他在青泉峰的時候,因為幾乎是將所有貢獻點都換成了銀子送回家去,也沒多少東西可以拿到外頭去交際,同門派裡邊那些傢伙的關係也並不怎麼好。就是有這樣的機會,應當也沒人會通知他。
「我……」柱子有些結巴地張了張嘴。
可一見到糯米那笑眯眯的模樣,他就突然又忘記了自己本應想要說的那些話了。
他總覺得糯米好像並不排斥這些,甚至還在鼓勵他這樣做一樣,實在是看得他有些茫然。他還以為糯米是十分在意門派利益的,應當會呵斥他的做法才是,儘管他根本沒有想要占門派便宜的意思,只是無意識地這麼做罷了。
「沒關係沒關係,師兄你能為自己多想想,這可是件好事情咧。我只擔心你永遠只想到別人。唔、總歸是要對自己好一些麼。」糯米拉著柱子的手,悄悄地湊到他耳邊講話。
這樣的姿勢簡直算得上親熱,她講話時候的熱氣,都已經是掃在了柱子耳朵邊上,輕輕柔柔的,燙得柱子忍不住渾身一僵,差點兒沒整個人傻住了。
糯米在說的到底是什麼話,好像已經再不重要。
他在一旁發呆,而糯米卻是一副心情大好的模樣,背著手在那些弟子面前轉來轉去的,就是那些正在炮製仙草的弟子,也能看出糯米這時候心情相當好,甚至有些飄飄然的感覺。
可那些弟子也沒膽子開口問一問這個副掌教,到底是遇上了什麼好事。
他們以前也不是沒見過糯米這樣的神情,可有時候糯米遇上好事的事情,不代表他們也會跟著遇上好事。就譬如是以前這副掌教想要他們幫忙做什麼,也會是這麼一副神情,誰上去張口問,直接就會被發配去做事。
這時候時候,好奇確實能夠要人命。
他們唯有乖乖地做好自己的事情。
糯米一路在弟子面
前轉圈,偶爾給他們示範一下炮製仙草的手法。更多的時間裡,糯米都站在柱子面前,拉著柱子的手,親自教他怎麼處理那些仙草。
旁邊的弟子簡直嫉妒得眼睛都要瞪出來了,只恨不得自己能夠換到柱子那個位置上邊去,能被糯米這樣親自教一次。只要有這麼一次,他們以後肯定就能做到自己獨當一面。可惜糯米根本就不理會他們那渴望的眼神。

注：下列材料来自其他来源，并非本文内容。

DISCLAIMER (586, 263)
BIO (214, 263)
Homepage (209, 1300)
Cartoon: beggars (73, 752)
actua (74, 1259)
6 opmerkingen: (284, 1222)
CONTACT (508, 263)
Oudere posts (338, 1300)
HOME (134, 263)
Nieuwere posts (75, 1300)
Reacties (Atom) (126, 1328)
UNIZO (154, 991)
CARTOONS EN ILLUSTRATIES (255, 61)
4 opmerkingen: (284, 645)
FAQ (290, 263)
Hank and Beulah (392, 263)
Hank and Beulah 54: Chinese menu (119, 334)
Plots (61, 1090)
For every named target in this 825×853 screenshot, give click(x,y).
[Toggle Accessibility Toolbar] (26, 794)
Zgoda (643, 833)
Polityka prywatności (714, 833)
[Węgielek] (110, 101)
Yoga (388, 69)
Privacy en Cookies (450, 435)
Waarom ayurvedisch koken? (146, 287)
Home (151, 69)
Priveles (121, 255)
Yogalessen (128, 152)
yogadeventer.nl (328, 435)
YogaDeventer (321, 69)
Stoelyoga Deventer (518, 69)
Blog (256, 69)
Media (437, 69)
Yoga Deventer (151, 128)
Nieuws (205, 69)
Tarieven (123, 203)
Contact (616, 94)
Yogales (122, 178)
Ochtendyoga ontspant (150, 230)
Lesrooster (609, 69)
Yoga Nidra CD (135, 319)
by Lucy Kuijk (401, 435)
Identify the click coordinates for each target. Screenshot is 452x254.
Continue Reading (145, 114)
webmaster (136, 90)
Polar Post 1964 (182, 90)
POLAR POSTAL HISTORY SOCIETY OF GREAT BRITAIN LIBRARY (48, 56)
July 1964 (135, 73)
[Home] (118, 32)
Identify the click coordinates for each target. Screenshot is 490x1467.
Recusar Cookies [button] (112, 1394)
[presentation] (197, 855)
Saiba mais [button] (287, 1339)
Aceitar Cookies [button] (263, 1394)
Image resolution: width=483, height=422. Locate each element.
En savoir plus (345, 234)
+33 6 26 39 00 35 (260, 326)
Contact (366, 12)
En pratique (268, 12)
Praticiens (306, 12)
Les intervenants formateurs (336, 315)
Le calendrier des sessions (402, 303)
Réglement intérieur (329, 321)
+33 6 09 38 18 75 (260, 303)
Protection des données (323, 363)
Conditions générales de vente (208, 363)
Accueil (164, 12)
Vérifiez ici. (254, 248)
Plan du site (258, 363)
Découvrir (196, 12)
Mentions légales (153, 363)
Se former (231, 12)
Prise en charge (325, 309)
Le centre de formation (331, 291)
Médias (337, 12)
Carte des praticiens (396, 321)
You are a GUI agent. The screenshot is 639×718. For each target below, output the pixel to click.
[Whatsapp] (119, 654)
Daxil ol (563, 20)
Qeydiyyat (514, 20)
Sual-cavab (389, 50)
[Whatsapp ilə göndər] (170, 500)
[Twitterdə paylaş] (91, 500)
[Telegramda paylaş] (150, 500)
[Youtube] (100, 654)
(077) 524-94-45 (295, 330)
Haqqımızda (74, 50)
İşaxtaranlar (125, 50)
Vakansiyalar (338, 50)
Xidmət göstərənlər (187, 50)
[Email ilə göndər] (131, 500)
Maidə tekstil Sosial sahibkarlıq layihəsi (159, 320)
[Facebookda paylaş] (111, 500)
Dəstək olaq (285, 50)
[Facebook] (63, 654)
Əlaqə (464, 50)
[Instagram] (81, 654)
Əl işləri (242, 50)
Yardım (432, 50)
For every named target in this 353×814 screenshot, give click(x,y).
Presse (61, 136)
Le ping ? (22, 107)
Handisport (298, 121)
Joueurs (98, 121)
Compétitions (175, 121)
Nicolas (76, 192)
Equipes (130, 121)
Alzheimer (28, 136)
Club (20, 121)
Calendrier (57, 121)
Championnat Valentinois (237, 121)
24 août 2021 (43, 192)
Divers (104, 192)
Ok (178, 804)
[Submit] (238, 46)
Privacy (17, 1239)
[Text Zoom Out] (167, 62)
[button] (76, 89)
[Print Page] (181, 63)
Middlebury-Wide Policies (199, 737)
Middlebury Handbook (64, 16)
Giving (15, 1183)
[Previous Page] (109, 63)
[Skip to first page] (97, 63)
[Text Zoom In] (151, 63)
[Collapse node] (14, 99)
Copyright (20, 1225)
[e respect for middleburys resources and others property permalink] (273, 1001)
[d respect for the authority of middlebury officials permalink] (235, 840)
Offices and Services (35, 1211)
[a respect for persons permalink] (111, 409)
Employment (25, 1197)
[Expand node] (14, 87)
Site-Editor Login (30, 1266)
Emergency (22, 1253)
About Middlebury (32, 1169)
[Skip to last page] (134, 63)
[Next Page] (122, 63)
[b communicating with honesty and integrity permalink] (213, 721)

誰叫他們也只是普通的弟子,根本不到叫副掌教特別對待的地步。
一群弟子耗費了不少仙草,唯有柱子能夠勉強炮製出一些合格的草料來。其餘那些仙草,早就不知道化為了什麼東西了。有的成了草灰,有的更是化成一些詭異的黑色液體,散發著腥臭的味道。
「這也……算是不錯了。你們畢竟還是第一次炮製仙草呢,若是多加練習,肯定沒問題的。」糯米點點頭,完全不去看桌面上堆放著的那些東西,面不改色地講。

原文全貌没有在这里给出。